Kunjungan Mensos ke Rumah Calon Peserta Sekolah Rakyat di Probolinggo
Di Kota Probolinggo, Jawa Timur, Menteri Sosial Saifullah Yusuf menyempatkan diri untuk datang ke rumah seorang calon siswa Sekolah Rakyat. Calon siswa tersebut adalah Sugita Vania Apsari, pelajar kelas VI di SD Mangunharjo XII, yang berencana melanjutkan ke jenjang SMP melalui program Sekolah Rakyat.
“Proses seleksi calon siswa Sekolah Rakyat dilaksanakan oleh tim khusus yang melibatkan berbagai elemen, termasuk Dinas Sosial (Dinsos) kabupaten atau kota setempat,” ujar Gus Ipul, sebutan akrab Mensos, dalam keterangan tertulis yang disampaikan di Probolinggo, Kamis lalu.
Ia menjelaskan bahwa tim seleksi ini terdiri dari pendamping Program Keluarga Harapan (PKH), Dinsos, Badan Pusat Statistik (BPS), serta RT/RW setempat. Nantinya, data tersebut akan ditandatangani oleh kepala daerah.
“Setelah data dikirim ke kami dan dipelajari, jika semuanya sudah jelas dan lengkap, calon siswa tersebut otomatis akan menjadi peserta didik di Sekolah Rakyat,” lanjutnya.
Sugita Vania Apsari menyampaikan kegembiraannya karena dapat bersekolah di Sekolah Rakyat, mengingat semua kebutuhan sekolahnya akan ditanggung oleh pemerintah, sehingga tidak membebani keluarganya.
“Saya bahagia bisa bersekolah di sana.

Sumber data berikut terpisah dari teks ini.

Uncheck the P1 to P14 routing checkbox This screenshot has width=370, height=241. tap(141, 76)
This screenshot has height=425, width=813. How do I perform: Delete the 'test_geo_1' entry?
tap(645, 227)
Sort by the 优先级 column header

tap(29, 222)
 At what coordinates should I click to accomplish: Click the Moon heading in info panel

Fasilitasnya bagus dan jika ada kebutuhan sekolah, tinggal meminta,” ujar Gita, yang tinggal bersama ibunya di Jalan Basuki Rahmad Gang Masjid Baiturrahman, Kelurahan Mangunharjo.
Ibu Gita, Lutfia, juga memberikan dukungan penuh kepada putrinya untuk belajar di Sekolah Rakyat agar menjadi mandiri dan meraih prestasi, mengingat putrinya akan tinggal di asrama selama bersekolah.

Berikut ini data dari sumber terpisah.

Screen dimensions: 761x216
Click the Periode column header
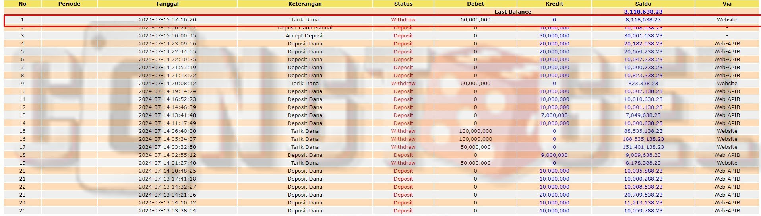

“Semoga anak saya bisa mandiri dan tidak manja. Semoga dia betah di sana dan dapat meraih prestasi,” kata Lutfia, yang berprofesi sebagai asisten rumah tangga.
Sekolah Rakyat di Probolinggo akan mengombinasikan pendidikan formal dengan penguatan karakter melalui sistem berasrama penuh yang bertempat di Rusunawa Mayangan.